In general, the natural history of -VBDAs is poor. However, dolichoectatic and fusiform -VBDAs appear to have distinct natural histories with substantially higher growth and rupture associated with fusiform aneurysms. These findings suggest that these aneurysms should be considered separate entities. Further studies on the natural history of vertebrobasilar dolichoectatic and fusiform aneurysms with more complete follow-up are needed to better understand the risk factors for progression of these aneurysms.
椎基底动脉非囊状及迂曲扩张性动脉瘤(VBDA)是一种罕见的动脉瘤类型,通常预后较差。为了更好地描述VBDA的自然病程,我们对文献进行了系统评价和荟萃分析,以确定死亡率、生长率、破裂率、缺血率和脑实质内出血率。
我们检索了关于VBDA患者纵向自然病程研究的文献,这些研究报告了临床和影像学结果。研究的结果包括年生长率、破裂率、缺血性卒中、脑出血(ICH)和死亡率。我们还研究了动脉瘤形态(迂曲扩张性与梭形)与自然病程之间的关联。使用随机效应模型对纳入研究的汇总统计数据进行荟萃分析。
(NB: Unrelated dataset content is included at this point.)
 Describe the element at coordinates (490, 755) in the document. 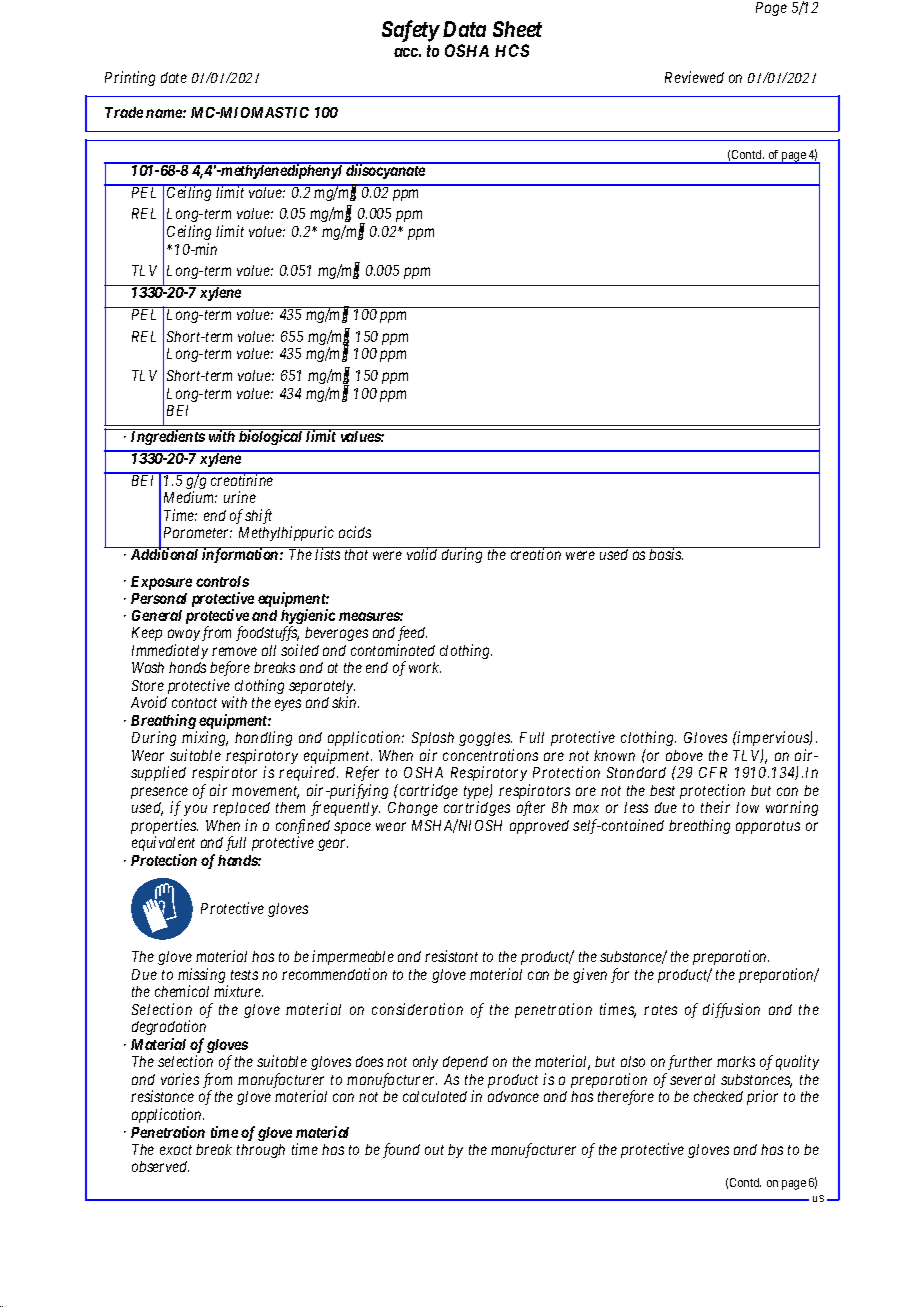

纳入了15项研究,共827例患者,5093患者年。VBDA患者的总体年死亡率为13%/年(95%CI 8-19)。梭形动脉瘤患者的死亡率高于迂曲扩张性动脉瘤患者,但未达到统计学显著性(12%对8%,p = 0.11)。总体生长率为6%/年(95%CI 4-13)。梭形动脉瘤患者的生长率高于迂曲扩张性动脉瘤患者(12%对3%,p < 0.0001)。总体破裂率为3%/年(95%CI 1-5)。梭形动脉瘤患者的破裂率高于迂曲扩张性动脉瘤患者(3%对0%,p < 0.0001)。缺血性卒中的总体发生率为6%/年(95%CI 4-9)。迂曲扩张性动脉瘤患者的缺血性卒中发生率高于梭形动脉瘤患者,但未达到统计学显著性(8%对4%,p = 0.13)。ICH的总体发生率为2%/年(95%CI 0-8),迂曲扩张性和梭形动脉瘤之间的发生率无差异(2%对2%,p = 0.65)。
一般来说,VBDA的自然病程较差。然而,迂曲扩张性和梭形VBDA似乎有不同的自然病程,梭形动脉瘤的生长和破裂率明显更高。这些发现表明,这些动脉瘤应被视为不同的实体。需要对椎基底动脉迂曲扩张性和梭形动脉瘤的自然病程进行更全面随访的进一步研究,以更好地了解这些动脉瘤进展的危险因素。